== Task prompt ==
Each record below gets repeated exactly, and pictures stay out of the copy.

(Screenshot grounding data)
● ● ● ● ●

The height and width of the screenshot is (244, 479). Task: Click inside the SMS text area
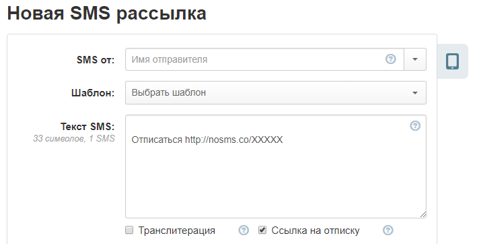point(276,166)
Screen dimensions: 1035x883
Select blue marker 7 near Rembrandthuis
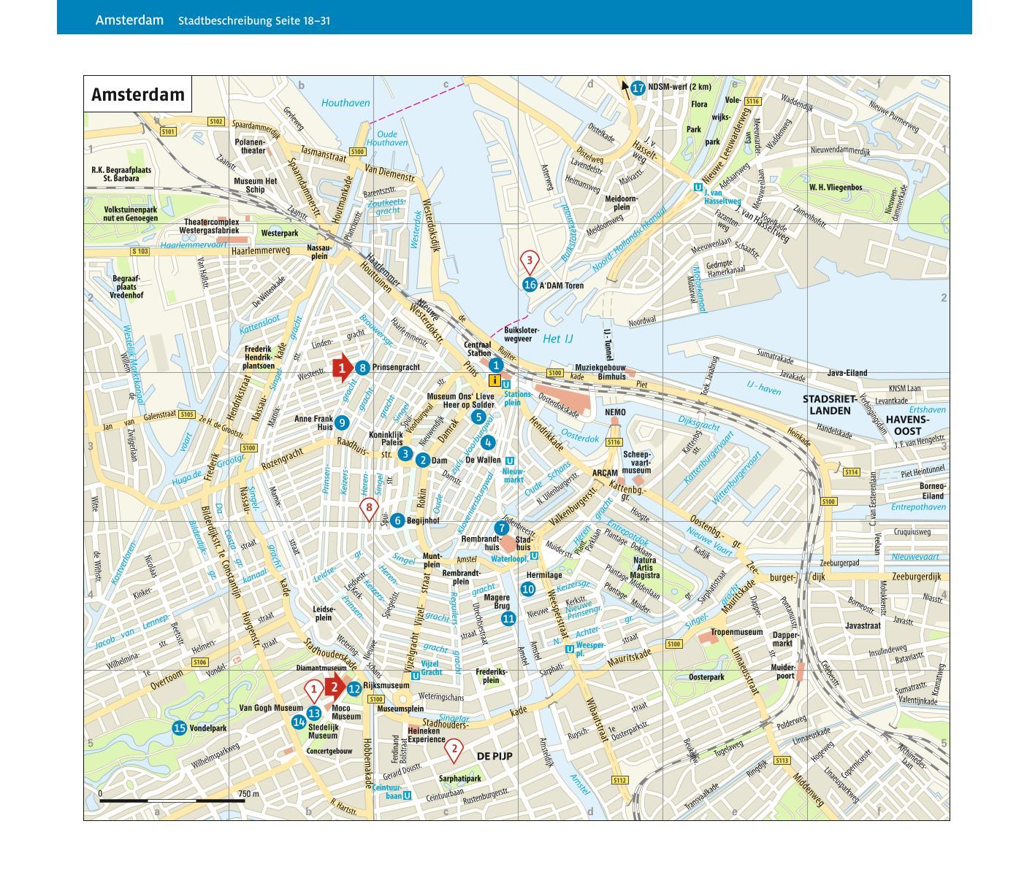[x=501, y=528]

● ● ● ● ●

== Solution to this exercise ==
The height and width of the screenshot is (244, 479). Task: Click inside the SMS text area
point(276,166)
Screen dimensions: 1035x883
Select blue marker 7 near Rembrandthuis
[x=501, y=528]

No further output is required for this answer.